Henry nodded. “Yeah,” he said. “But today, you and me have to talk to our brother so we can make sure our sister is okay.” Debbie might never talk to them again—particularly if she found out about Malachi and Henry, but even if she didn’t, they were gay. Her parents had written them off, and they were both aware of the fact that she had too. But she was still their little sister, whether she recognized them or not. They had to warn her if they could. Because they had to. It was only right. “I…,” Henry said, trying to direct the conversation toward helping Debbie. “I… you know. My fuckups are my own.”
“You were coerced,” David said, brows drawing inward. “And yeah, there was a lot of gray there. But Malachi is a spineless weasel, and I knew that when you were in the eighth grade. But I left, and I didn’t get a say in who Debbie married. And you and Mal….” He shook his head. “I didn’t even know how to talk to you about that.”
“I wouldn’t have listened,” Henry said honestly. “I would have made fun of you for being a….” He couldn’t even say the word now. “But in a million years, I never would have admitted I was one too.” He shook his head. “Nobody could have helped me there but me. And I did finally, but… but I didn’t know how bad it had gotten until suddenly it wasn’t there anymore.”
“No,” David said, searching his face. “You don’t.” He grimaced and pulled out his phone. “C’mon. I’m going to shoot Travis an email right now, and you can help me word it so I don’t give away anything you don’t want me to. You ready?”

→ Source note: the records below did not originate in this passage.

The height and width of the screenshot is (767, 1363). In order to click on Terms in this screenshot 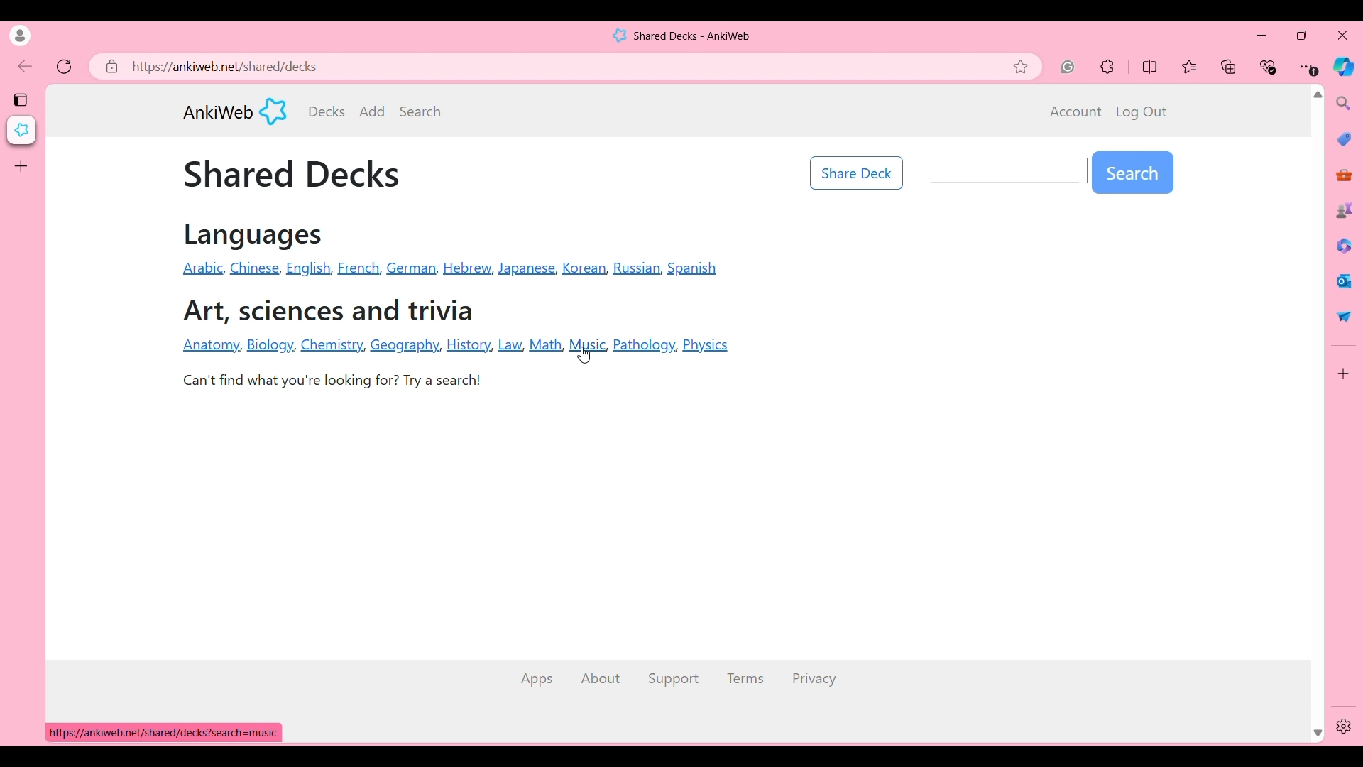, I will do `click(747, 677)`.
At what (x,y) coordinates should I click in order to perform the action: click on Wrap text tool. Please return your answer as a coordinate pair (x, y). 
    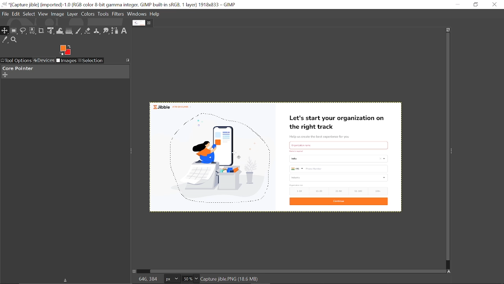
    Looking at the image, I should click on (60, 31).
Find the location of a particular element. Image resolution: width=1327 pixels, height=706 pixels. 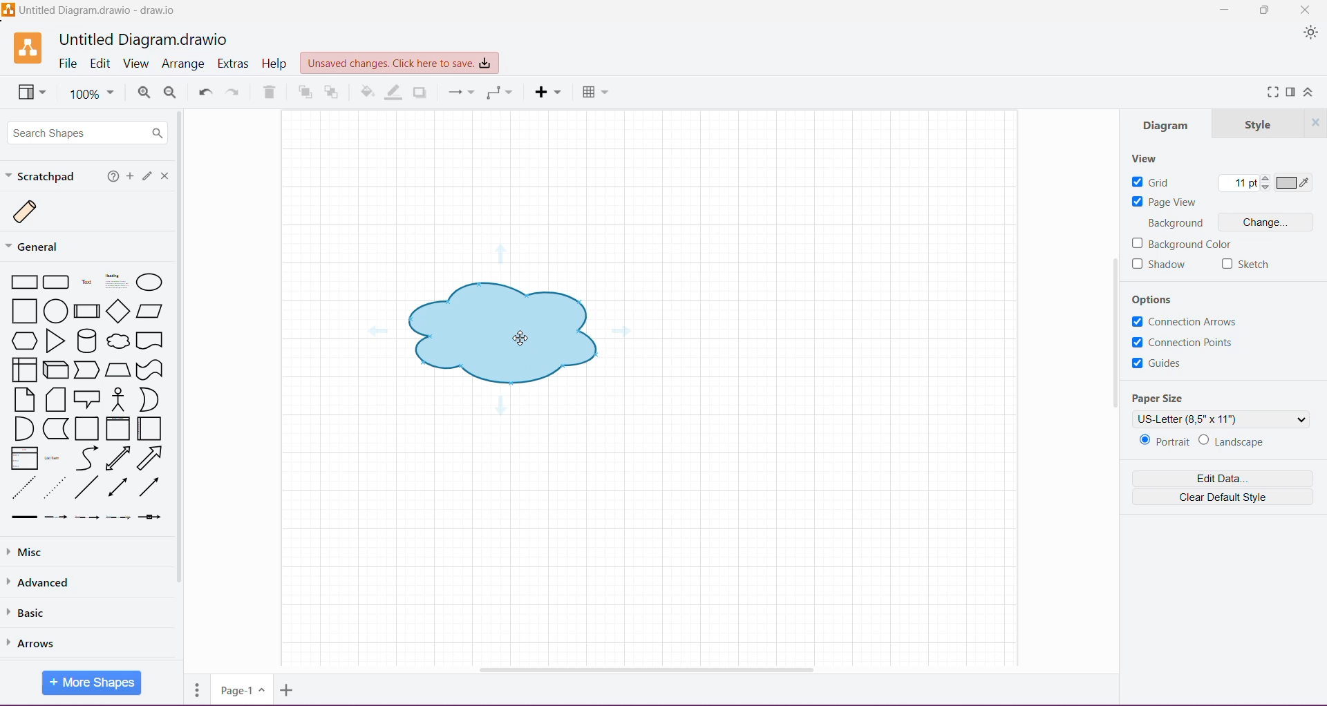

Waypoint is located at coordinates (499, 93).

Henry nodded. Better now than when it was too late, right?
He could only hope.
DAVY DROPPEDhim off just as the heat was getting way too intense for the jeans and sport coat he’d worn to the service. He pounded up the stairs, hoping to have a cool shower and change his clothes before Lance got home from his workout.
What greeted him on the landing was a cross between a horror movie and a teen comedy.
“Uh….”
“Don’t say anything,” Randy said miserably.